Trying to run a simple GraphFrame example using pyspark.
spark version : 2.0
graphframe version : 0.2.0
I am able to import graphframes in Jupyter:
from graphframes import GraphFrame
GraphFrame
graphframes.graphframe.GraphFrame
I get this error when I try and create a GraphFrame object:
---------------------------------------------------------------------------
Py4JJavaError Traceback (most recent call last)
<ipython-input-23-2bf19c66804d> in <module>()
----> 1 gr_links = GraphFrame(df_web_page, df_parent_child_link)
/Users/roopal/software/graphframes-release-0.2.0/python/graphframes/graphframe.pyc in __init__(self, v, e)
60 self._sc = self._sqlContext._sc
61 self._sc._jvm.org.apache.spark.ml.feature.Tokenizer()
---> 62 self._jvm_gf_api = _java_api(self._sc)
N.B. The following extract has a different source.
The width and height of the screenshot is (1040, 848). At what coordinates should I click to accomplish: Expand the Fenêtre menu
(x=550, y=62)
63 self._jvm_graph = self._jvm_gf_api.createGraph(v._jdf, e._jdf)
64
/Users/roopal/software/graphframes-release-0.2.0/python/graphframes/graphframe.pyc in _java_api(jsc)
32 def _java_api(jsc):
33 javaClassName = "org.graphframes.GraphFramePythonAPI"
---> 34 return jsc._jvm.Thread.currentThread().getContextClassLoader().loadClass(javaClassName) \
35 .newInstance()
36
/Users/roopal/software/spark-2.0.0-bin-hadoop2.7/python/lib/py4j-0.10.1-src.zip/py4j/java_gateway.py in __call__(self, *args)
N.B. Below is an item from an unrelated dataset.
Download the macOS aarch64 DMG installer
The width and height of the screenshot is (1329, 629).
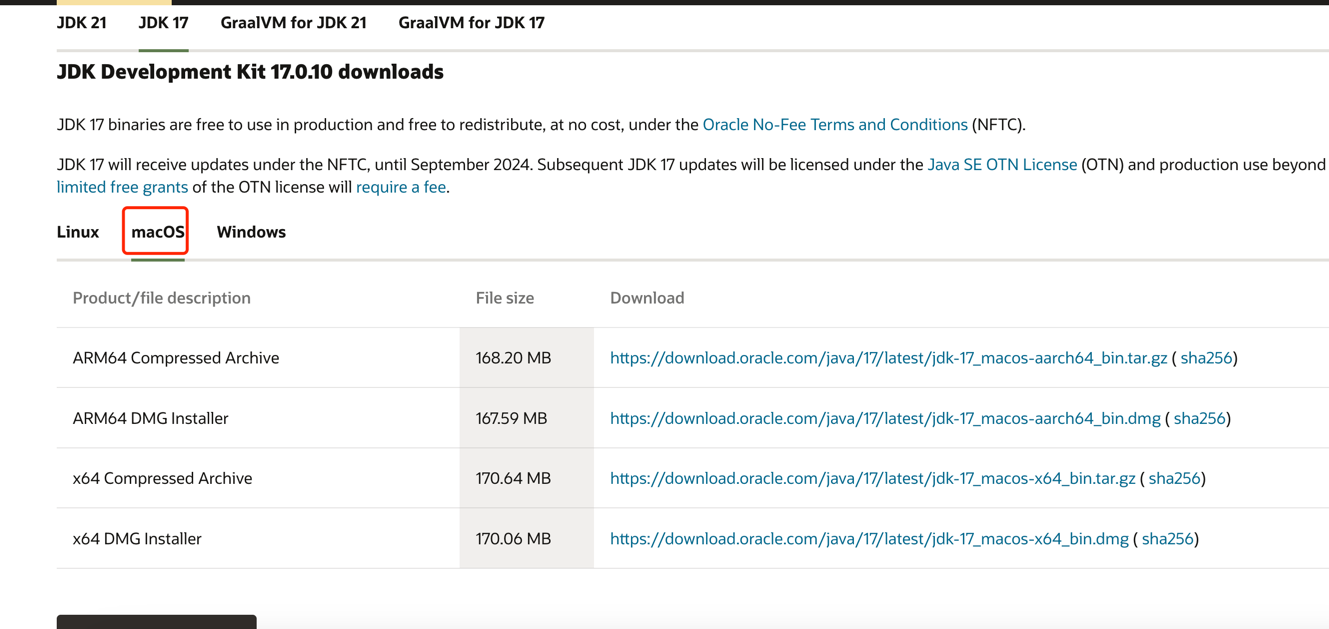click(885, 418)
931 answer = self.gateway_client.send_command(command)
932 return_value = get_return_value(
--> 933 answer, self.gateway_client, self.target_id, self.name)
934
935 for temp_arg in temp_args:
/Users/roopal/software/spark-2.0.0-bin-hadoop2.7/python/pyspark/sql/utils.pyc in deco(*a, **kw)
61 def deco(*a, **kw):
62 try:
---> 63 return f(*a, **kw)
64 except py4j.protocol.Py4JJavaError as e:
65 s = e.java_exception.toString()
/Users/roopal/software/spark-2.0.0-bin-hadoop2.7/python/lib/py4j-0.10.1-src.zip/py4j/protocol.py in get_return_value(answer, gateway_client, target_id, name)
310 raise Py4JJavaError(
311 "An error occurred while calling {0}{1}{2}.\n".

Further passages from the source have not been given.